■ **取り組む課題**: 暗号資産(仮想通貨)の確定申告についての税理士インタビュー記事を、示されている最後の文の後から書き継いでください。

✔ 暗号資産(仮想通貨)の確定申告の注意点について知りたいと言う方
✔ 暗号資産(仮想通貨)の確定申告について、税理士の本音を知りたいという方
暗号資産(仮想通貨)取引で利益を出したら、確定申告をして税金を支払わなければなりませんが、これがなかなかわかりにくいし面倒ですよね。
そこで今回は、暗号資産(仮想通貨)の確定申告について、竹下税理士にインタビューを行いました。
確定申告において注意しなければならないことや、暗号資産(仮想通貨)の税金についてのポイントなどを税理士の視点から語っていただいています。
- 税理士への相談は、税額の計算方法がわからないという案件が最も多い
- 暗号資産(仮想通貨)流出事件の被害者に対して支払われる補償金も、課税対象となるので注意しよう
- 勤務先に知られたくない場合は、住民税の部分を分けて申告し、きちんと住民税を支払えば大丈夫
- 定期的に利益計算をして、申告の下準備と納税資金の手配をしておく
目次
竹下税理士のプロフィール
会社名 | 竹下博貴税理士事務所 |
代表 | 竹下博貴 |
所在地 | 熊本市中央区神水2丁目13番34号竹下ビル4F(県庁通り) |
Webサイト | http://taketax.jp/ |
営業時間 | 8:30 – 17:15(月曜〜金曜) |
竹下税理士は祖父の税理士事務所で勤務した後、平成28年に事業継承をする形で竹下博貴税理士事務所を立ち上げ。

■ **データセット抜粋**:
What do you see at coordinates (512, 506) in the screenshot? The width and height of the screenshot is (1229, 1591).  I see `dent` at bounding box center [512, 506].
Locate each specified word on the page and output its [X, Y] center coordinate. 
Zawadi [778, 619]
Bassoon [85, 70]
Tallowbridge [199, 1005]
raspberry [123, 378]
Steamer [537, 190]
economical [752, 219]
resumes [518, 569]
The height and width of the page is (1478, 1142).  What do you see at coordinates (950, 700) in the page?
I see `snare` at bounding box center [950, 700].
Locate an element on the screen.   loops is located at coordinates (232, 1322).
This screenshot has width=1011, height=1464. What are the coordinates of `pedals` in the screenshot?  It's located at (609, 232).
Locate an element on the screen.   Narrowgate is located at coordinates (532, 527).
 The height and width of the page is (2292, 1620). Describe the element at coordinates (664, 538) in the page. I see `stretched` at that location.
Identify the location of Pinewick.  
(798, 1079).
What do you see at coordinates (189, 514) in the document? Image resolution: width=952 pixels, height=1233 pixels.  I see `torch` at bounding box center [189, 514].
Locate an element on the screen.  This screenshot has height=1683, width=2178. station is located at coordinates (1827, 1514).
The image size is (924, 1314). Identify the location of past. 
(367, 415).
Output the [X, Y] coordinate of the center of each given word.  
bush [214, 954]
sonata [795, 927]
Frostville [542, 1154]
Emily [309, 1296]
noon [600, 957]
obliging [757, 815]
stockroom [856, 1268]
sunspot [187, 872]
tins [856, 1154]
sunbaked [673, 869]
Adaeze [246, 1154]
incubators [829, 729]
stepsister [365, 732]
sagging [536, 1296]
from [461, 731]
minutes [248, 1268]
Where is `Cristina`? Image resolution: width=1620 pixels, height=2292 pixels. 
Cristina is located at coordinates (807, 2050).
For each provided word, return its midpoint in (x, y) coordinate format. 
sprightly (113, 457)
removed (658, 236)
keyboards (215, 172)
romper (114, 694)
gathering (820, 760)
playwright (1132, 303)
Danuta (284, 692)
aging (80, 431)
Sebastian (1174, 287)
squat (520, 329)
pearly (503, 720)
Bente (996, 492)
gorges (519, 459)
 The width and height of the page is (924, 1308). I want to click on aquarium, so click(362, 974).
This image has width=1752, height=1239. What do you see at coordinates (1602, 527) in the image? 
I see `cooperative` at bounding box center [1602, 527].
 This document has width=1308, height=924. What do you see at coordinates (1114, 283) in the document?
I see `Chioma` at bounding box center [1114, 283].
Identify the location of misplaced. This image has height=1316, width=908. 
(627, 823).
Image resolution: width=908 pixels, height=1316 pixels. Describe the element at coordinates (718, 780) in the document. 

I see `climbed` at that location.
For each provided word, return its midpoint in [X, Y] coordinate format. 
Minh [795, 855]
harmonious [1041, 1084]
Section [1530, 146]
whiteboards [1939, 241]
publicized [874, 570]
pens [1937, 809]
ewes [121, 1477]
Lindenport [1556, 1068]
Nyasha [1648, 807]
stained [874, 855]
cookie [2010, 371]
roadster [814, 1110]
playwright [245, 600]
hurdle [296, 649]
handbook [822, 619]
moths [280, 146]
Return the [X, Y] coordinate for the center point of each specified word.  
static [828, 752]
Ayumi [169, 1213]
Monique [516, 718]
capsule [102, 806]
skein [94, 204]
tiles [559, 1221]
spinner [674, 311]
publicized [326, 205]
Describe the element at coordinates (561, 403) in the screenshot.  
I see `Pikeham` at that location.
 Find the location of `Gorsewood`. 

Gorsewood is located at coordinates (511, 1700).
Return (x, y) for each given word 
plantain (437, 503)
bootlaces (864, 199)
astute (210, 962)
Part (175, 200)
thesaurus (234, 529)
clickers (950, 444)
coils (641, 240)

■ **課題の結果**:
熊本県に根を張り、熊本の企業の発展や人の暮らしをサポートしていくとのこと。
Webサイトではブログも書かれていますので、ぜひご覧になってみてください。
暗号資産(仮想通貨)関係の税金に関してよく受ける質問はありますか。どんな内容でしょうか。
竹下税理士:現時点では、継続して申告をされる方からのお問い合わせが多いという印象です。
竹下税理士:だいたいもう少し前からご連絡をいただいていた感じがします。秋口くらいから3月15日まであったと思います。国税庁の見解が出た後でブログを書かせていただいたんですが、その後はやっぱり増えましたね。
竹下税理士:計算の量が莫大になってその計算からしなければならないケースの方はさすがにお受けできなかったんですが、それ以外の方のお役には立てたのではないかなと。
竹下税理士:ツールを使って計算するにしても「どういう計算方法をすればいいんですか?」「これで計算合ってますか?」といった質問が多かったと思います。移動平均法と総平均法のどちらで計算するのか、その場合はどういう計算をするのか、といった質問ですね。また来年は住民税がどれくらいになるのか、といった質問もありました。
竹下税理士:あとは、勤務先に暗号資産(仮想通貨)の利益のことを知られたくないという話は結構あるんですが、そのあたりもご相談いただきました。
普通なら会社の給料から住民税は天引きされるんですけど、確定申告書の「住民税の徴収方法の選択」のチェック欄の「自分で納付」に○をつけないで申告すると、暗号資産(仮想通貨)の分も合算して会社に住民税の金額がいきますから、どうしてこんなに高いんだというところから知られてしまう可能性はありますね。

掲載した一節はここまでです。